Although I would like to make the case for this book. I also have an immigrant parent who has in some way negatively affected how I love people. For the protagonist, her mother is extremely homophobic, sexist, and insults her daughter at every chance. It seems like everything she doesn’t like about her daughter (her looks, “lifestyle”, and personality) is ammunition to hurt her. It could be a perverse way to feel power by bullying your own child. I’m not here to pathologize people. All I know is that it had a lasting impact on how our protagonist approaches relationships. Not receiving the love and attention every child deserves, she was expected to grow up and look after herself. It explains in a way her state of constant inertia in life. Switching flippantly through one job (a night club DJ to a poet) to another without much forethought. Acting like a lost “child” now that she doesn’t have something to run away. Similarly, because she never got her mother’s approval, she is constantly looking for it in other women. Her romantic relationships are sabotaged due to her fear that they will never be accepted by her mother. In turn, she also obsesses over straight older women in existing relationships. I wonder why.
Her obsessions come from imagining the perfect relationship with these unattainable people. Since she can never confront them with her feelings, she doesn’t have to face the possibility of rejection. In fact, she doesn’t even have to take responsibility if they were to return her feelings.

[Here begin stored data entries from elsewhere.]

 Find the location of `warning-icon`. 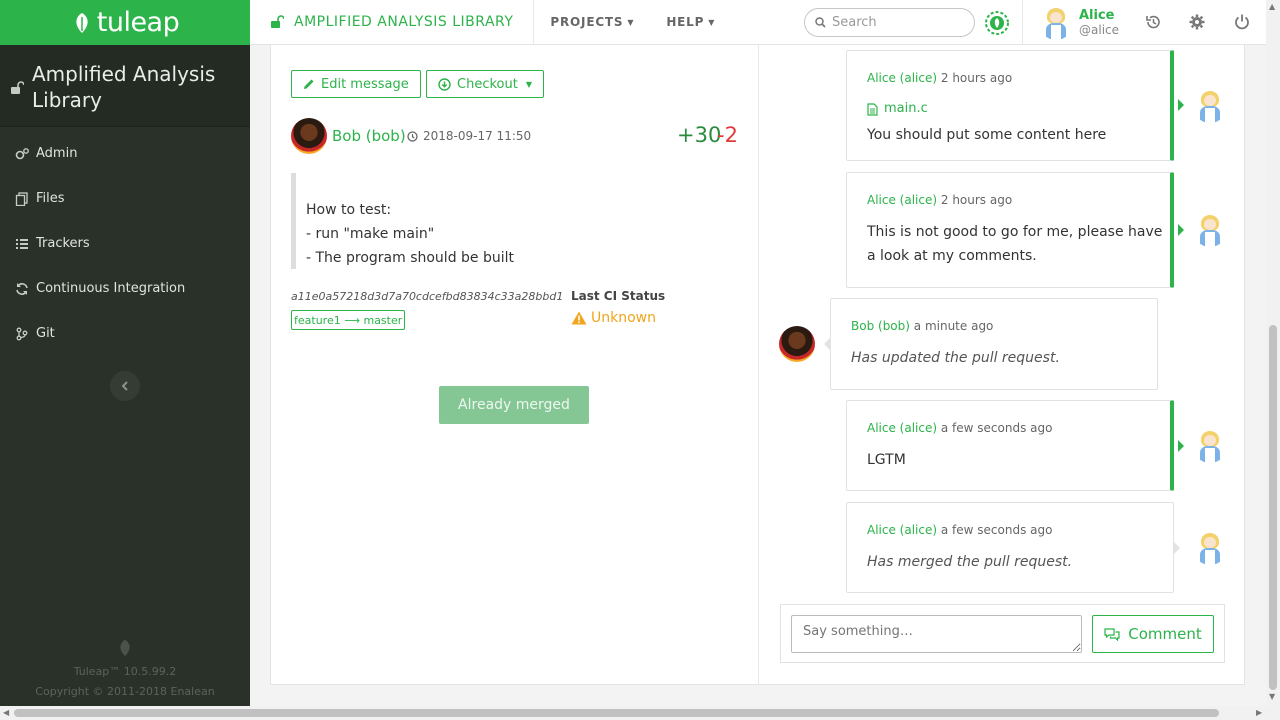

warning-icon is located at coordinates (579, 318).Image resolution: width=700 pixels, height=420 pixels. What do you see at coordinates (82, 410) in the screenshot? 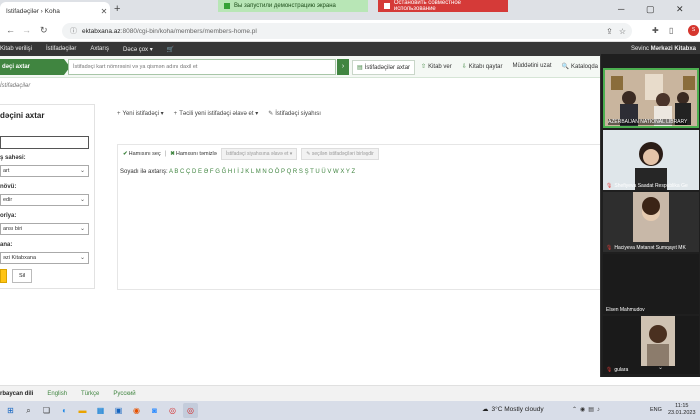
I see `file-explorer-icon: ▬` at bounding box center [82, 410].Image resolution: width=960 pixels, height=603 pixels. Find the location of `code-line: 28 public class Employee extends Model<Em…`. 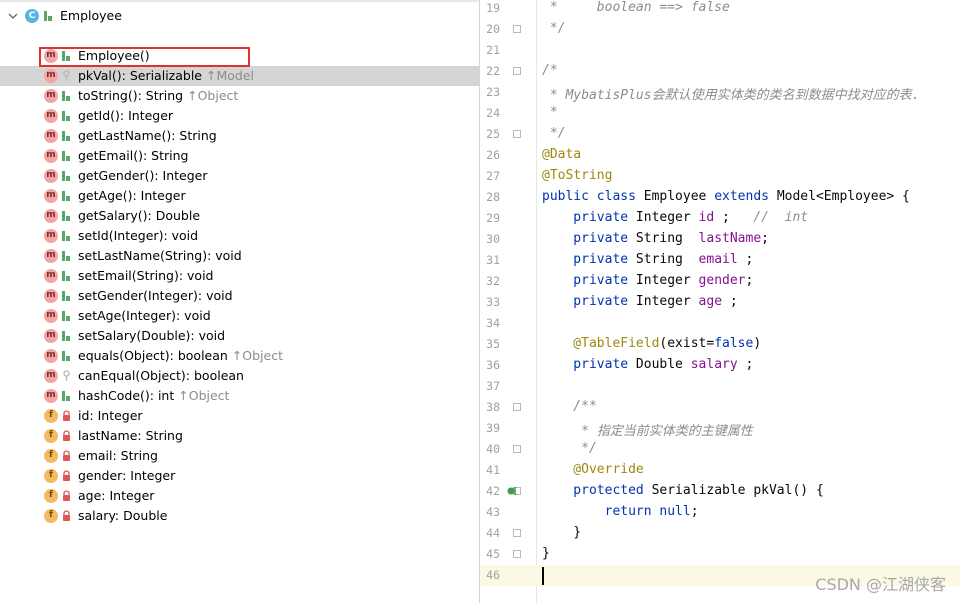

code-line: 28 public class Employee extends Model<Em… is located at coordinates (720, 198).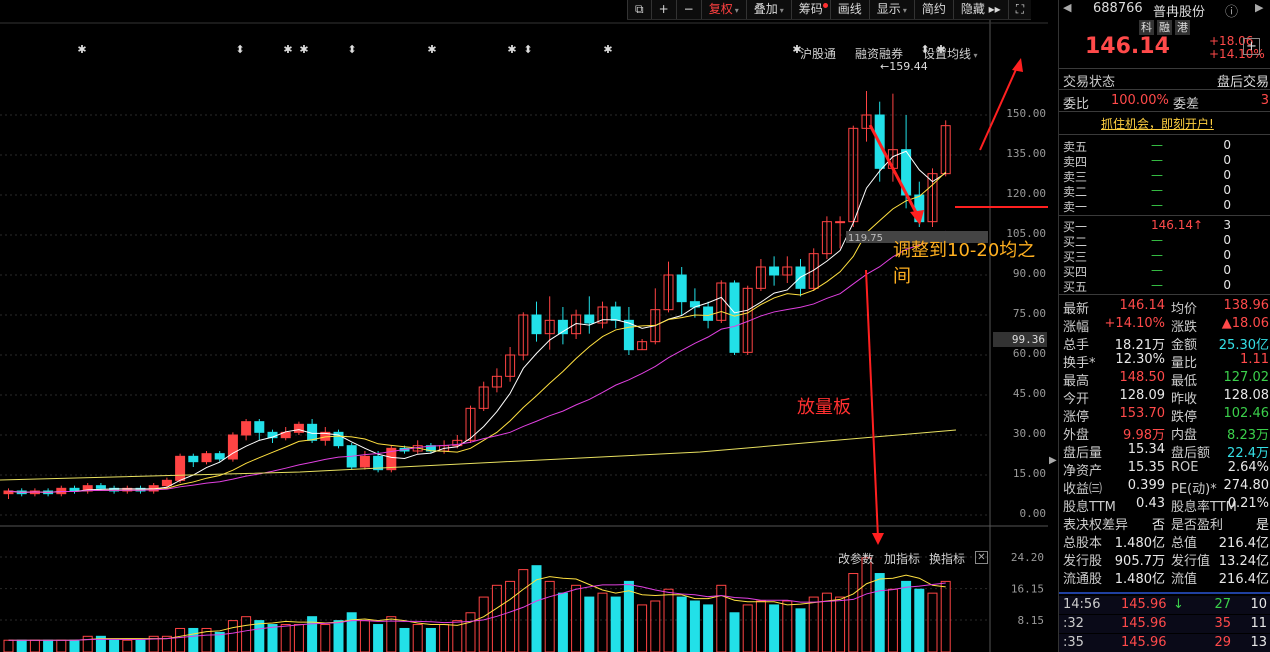  Describe the element at coordinates (1178, 225) in the screenshot. I see `level-price: 146.14↑` at that location.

And this is her reality. She is always in a relationship and never had the tools to express her love in a healthy way. Instead, all she knows is pleasing people (maybe avoiding important conversations as an interpretation of arguing too). Not having enough love from a single person because it seems as if she’s trying to make up years of deficiency and neglect from emotionally exhaustive parents. I see her “love addiction” as real and not some hokey way people excuse their disregard of hurting others. She’s also hurting herself and this amplifies her other mental illnesses such as anorexia. There’s a lot of guilt and shame she carries and it’s exerted both inwardly and outwardly but never towards the one person who needs to hear this the most. Her mother says she exists too much and how else are you as a child to interpret this as an admission that you are not supposed to exist at all.
I recommend this for people who are in a good mental space. There’s a lot of heavy subjects with a protagonist who is very compromised and does not always act in her best interest. There’s a whole slew of interesting commentary about race and identity here that I hope to revisit in a later post.